Al día siguiente, se realizó la renovación espiritual de la consagración del “Círculo de la mano”. Dado el estado de cosas, suponían que ésta sería la última celebración de este acto en Dachau. El P. Kentenich dio una plática en la cual llamaba a entregarse por entero a la misión que Schoenstatt tenía que cumplir en la Europa de posguerra. El lema de la plática decía: Procedamus in pace: in nomine Domine et Dominae Matris ter Admirabilis (Procedamos en paz, en el nombre del Señor y de Nuestra Señora, Madre tres veces Admirable de Schoenstatt).

El 4 de abril, el párroco Bauer, del “Círculo de la mano”, estuvo entre los afortunados que pudieron abandonar el campo de concentración; al día siguiente, el capellán Dresbach. Si seguían el orden alfabético como hasta entonces, y suponiendo que el P. Kentenich estuviera entre los que debían ser liberados, su nombre iba a ser anunciado al día siguiente.

El P. Fischer fue el primero en enterarse, y en la revista de la mañana, alrededor de las 6 horas, se lo comunicó al oído al P. Kentenich. Hasta qué punto él creía en su liberación, lo demostró en que ese viernes, a diferencia de su costumbre en el campo de concentración, ya se había afeitado antes de la revista. El capellán Kostron también estaba en la lista de los miembros del grupo del P. Fischer que ese día saldrían en libertad.

Las formalidades para abandonar Dachau, primero en la enfermería, luego en el cuarto donde se guardaba la ropa y finalmente en la sección política, duraban hasta tres horas. Después de darles almuerzo y una ración para dos días de viaje, un hombre del SS los condujo a la primera puerta del campo de concentración; 300 metros más allá, a la segunda. Cuando ésta se cerró tras ellos, recuperaron su libertad. Eran las 9 de la mañana del día 6 de abril de 1945.

El P. Kentenich, con el capellán Kostron, fue a la estación para averiguar la hora de salida de algún tren que lo llevara al convento de las Hermanas de Schönbrunn, que no estaba muy lejos.

El P. Kentenich había elegido Schönbrunn como primer lugar donde detenerse después de su liberación, porque quería estar un tiempo a solas consigo mismo. Estaba decidido a hacer todo lo posible por llegar a Schoenstatt lo antes posible. Por el momento, los combates no lo permitían. Sin embargo, decidió acercarse al frente de batalla, pasarlo, y seguir a Schoenstatt por detrás de las líneas de los aliados. Como prisionero liberado del campo de concentración, las tropas y autoridades aliadas no le pondrían obstáculos.

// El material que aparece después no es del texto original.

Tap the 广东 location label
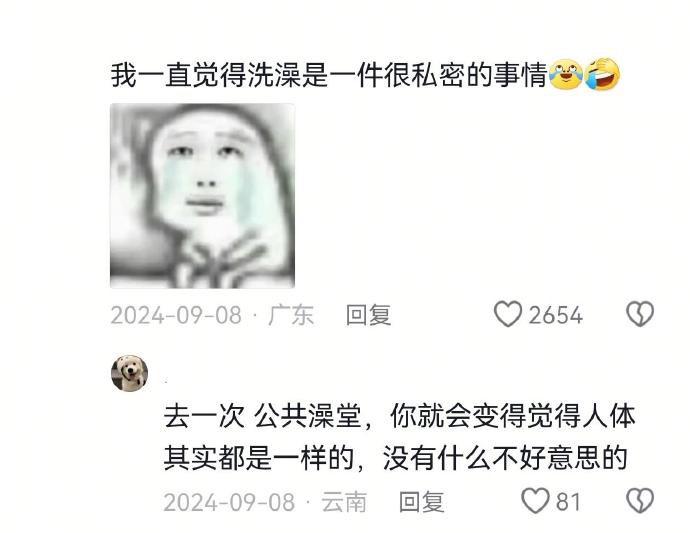 [291, 315]
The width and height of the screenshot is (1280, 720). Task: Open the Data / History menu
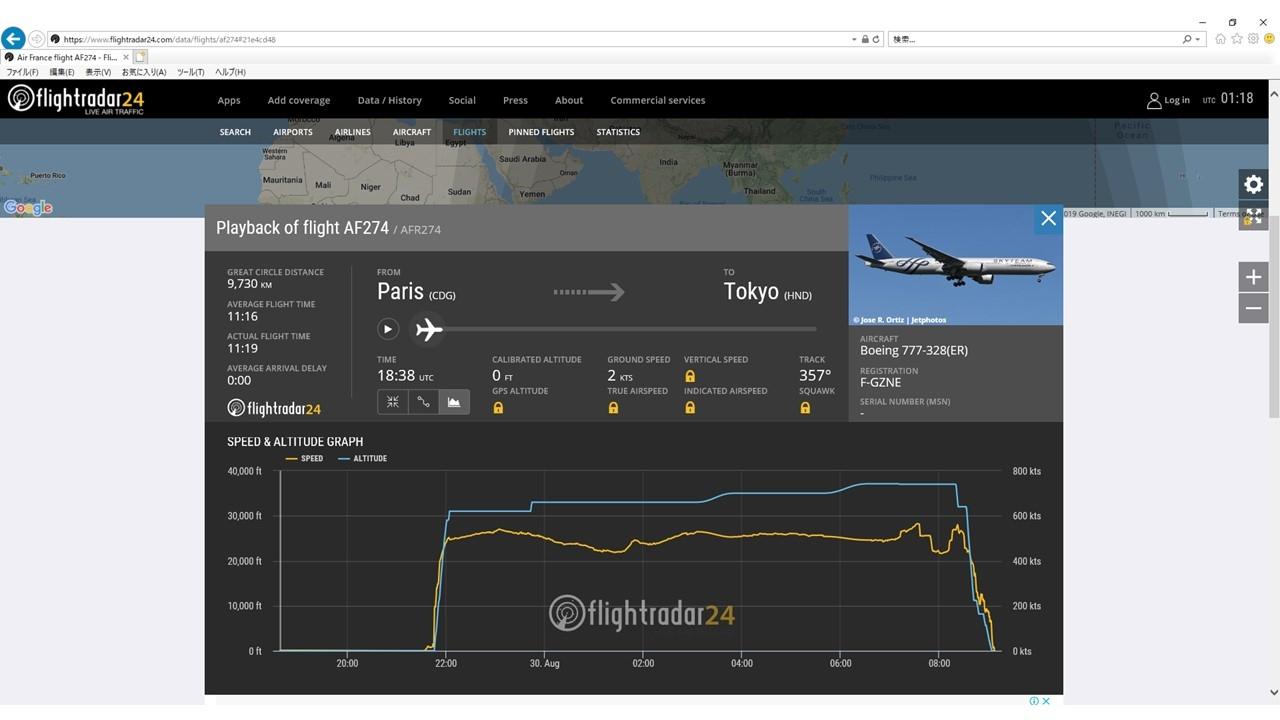click(389, 100)
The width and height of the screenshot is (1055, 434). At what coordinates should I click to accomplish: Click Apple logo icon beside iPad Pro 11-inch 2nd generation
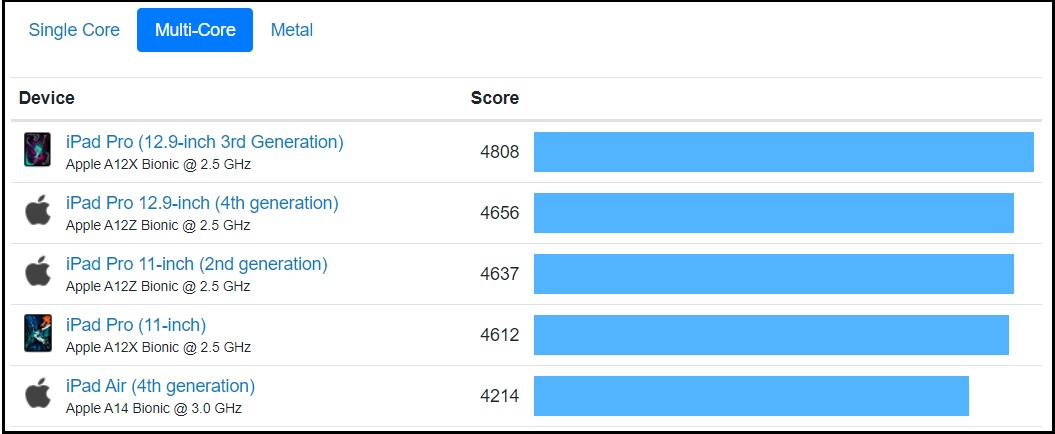38,271
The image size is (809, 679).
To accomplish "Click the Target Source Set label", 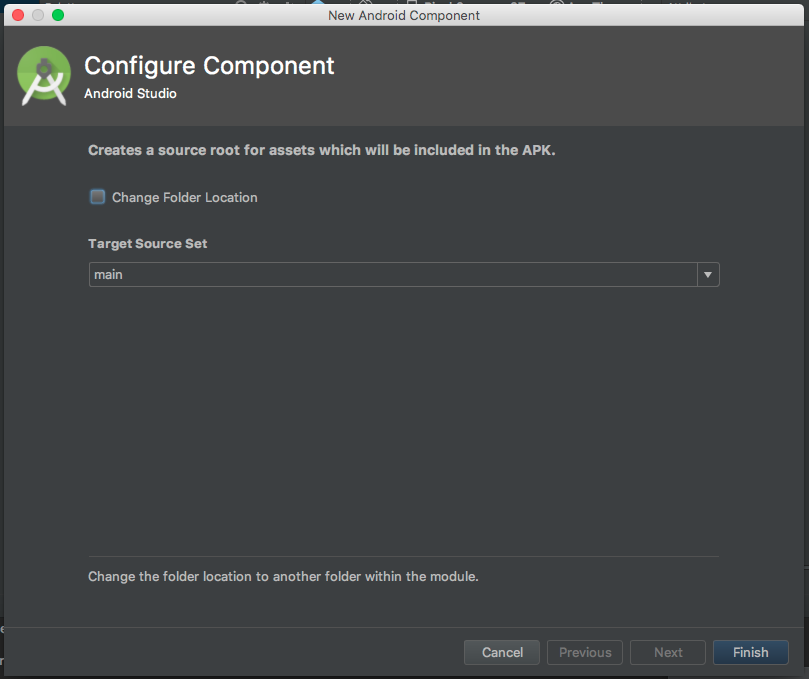I will (147, 244).
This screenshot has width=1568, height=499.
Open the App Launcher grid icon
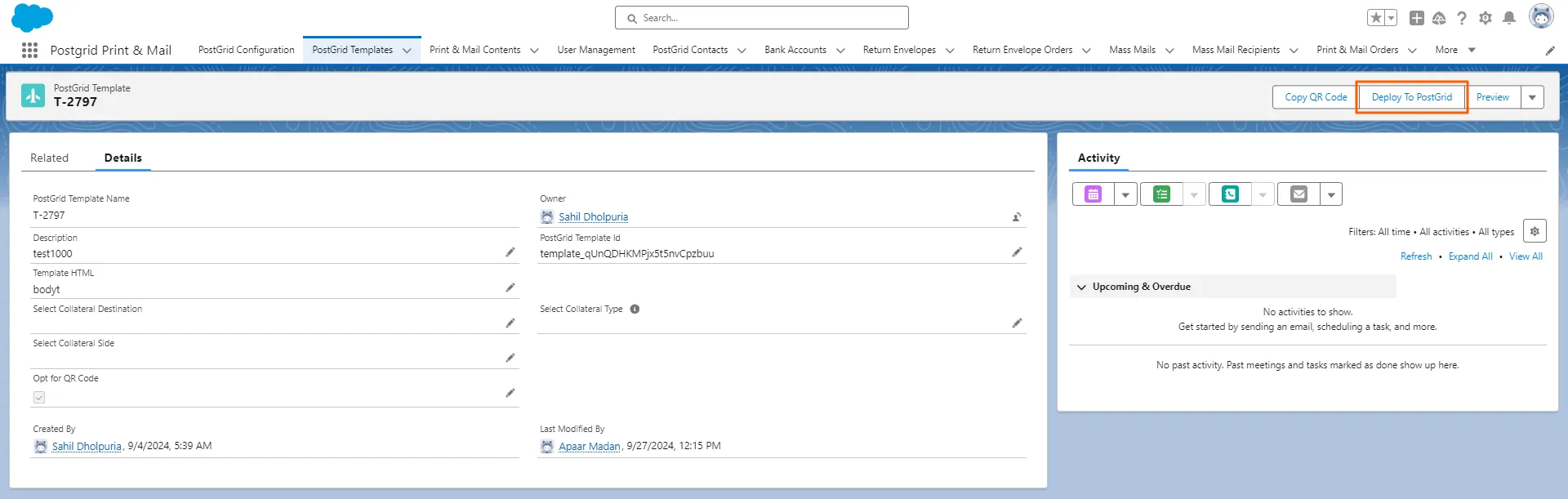29,50
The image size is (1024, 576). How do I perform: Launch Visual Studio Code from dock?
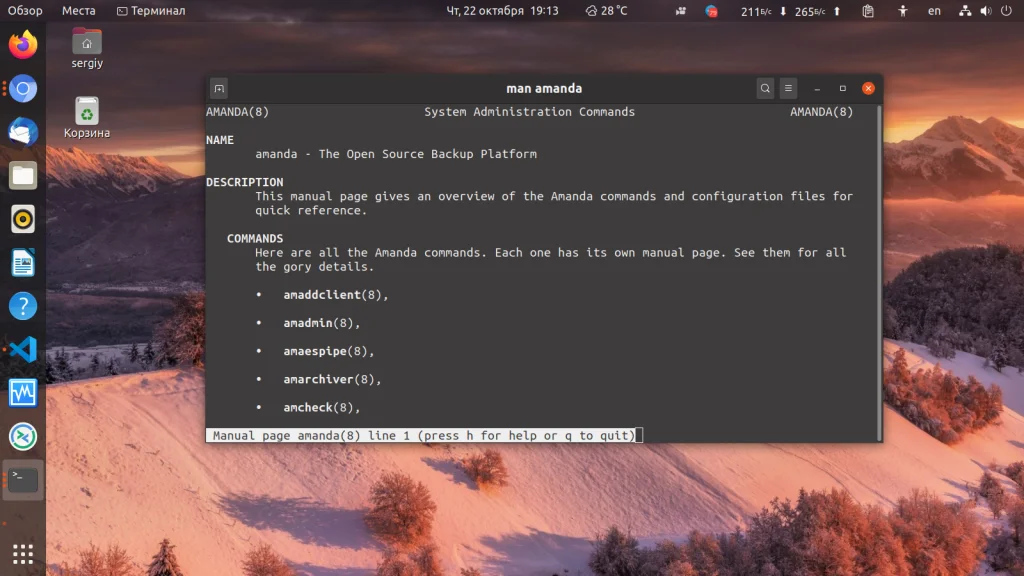tap(23, 349)
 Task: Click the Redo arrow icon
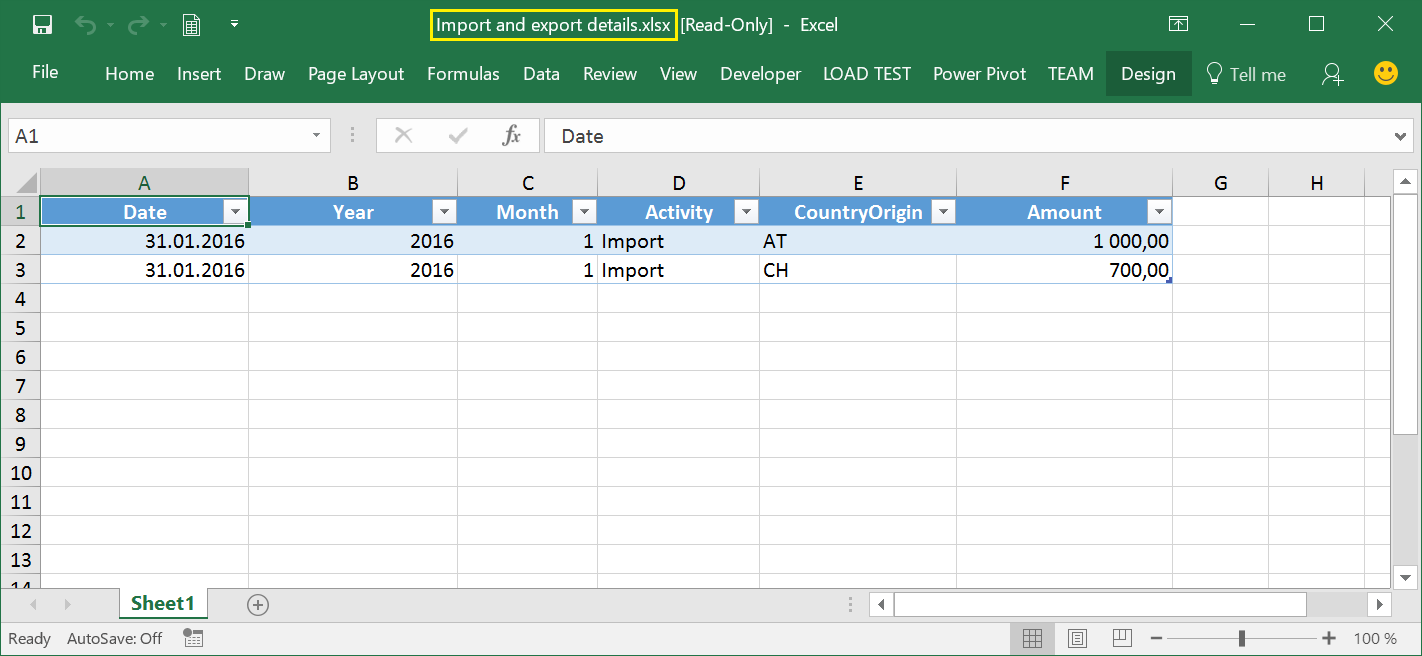138,25
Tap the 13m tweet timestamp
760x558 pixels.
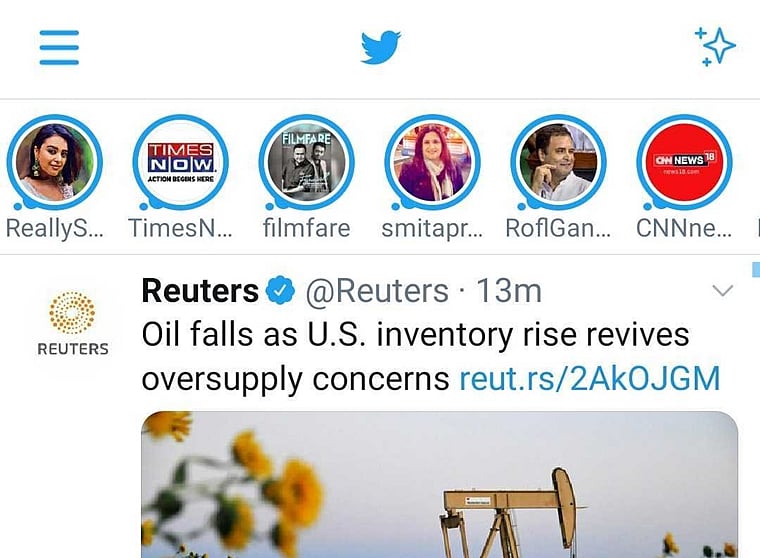point(509,291)
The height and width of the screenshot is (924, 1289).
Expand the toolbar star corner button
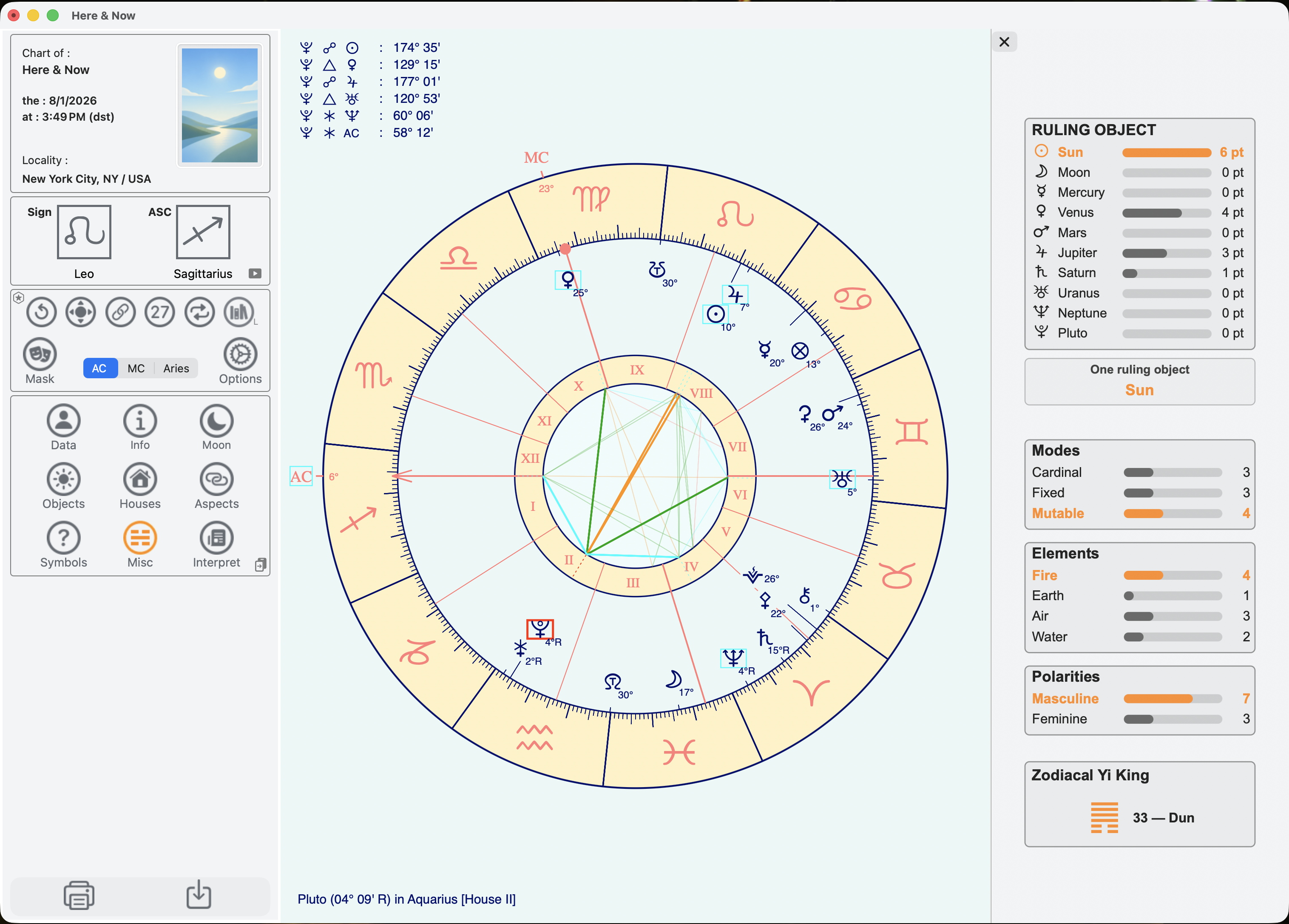click(19, 297)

  1. Kentenich se dirigió, el 7 de abril, desde el convento de Schönsbrunn a Freising, situado más al norte. Ahí lo esperaban llenos de alegría algunos grupos schoenstatianos, que lo invitaron inmediatamente a dar una conferencia al día siguiente y a celebrar una misa con la juventud de Schoenstatt.

El 29 de abril, los libertadolas fuerzas norteamericanas ingresaron a Dachau. Treinta y dos mil prisioneros los recibieron con inmenso júbilo. El grupo del P. Fischer había terminado recién su reunión y cantó, el himno Schoenstattiano “Protéjanos, tu manto”. El estribillo “los tuyos no se hundirán” se mezcló con el júbilo de los liberados.

Finalmente, el P. Kentenich, después de largas semanas de espera, decidió emprender el viaje en un coche tirado por caballos, pero sucedió que cuando iban a ponerse en marcha, un automóvil se detuvo delante de la casa parroquial; de él bajó una persona muy conocida de todos los que allí estaban: el P. Alex Menningen. Llevaba el brazalete de capellán militar y detrás de él iba su hermano Hermann, que hacía de chofer.

La primera pregunta que el P. Menningen escuchó de su maestro fue: “¿ Cómo están las cosas en Schoenstatt?”. Emprendieron viaje  y así el P. Kentenich llegó a Schoenstatt, el domingo de Pentecostés 20 de mayo de 1945. Al llegar pudo celebrar misa en el Santuario de la Mater ter Admirabilis.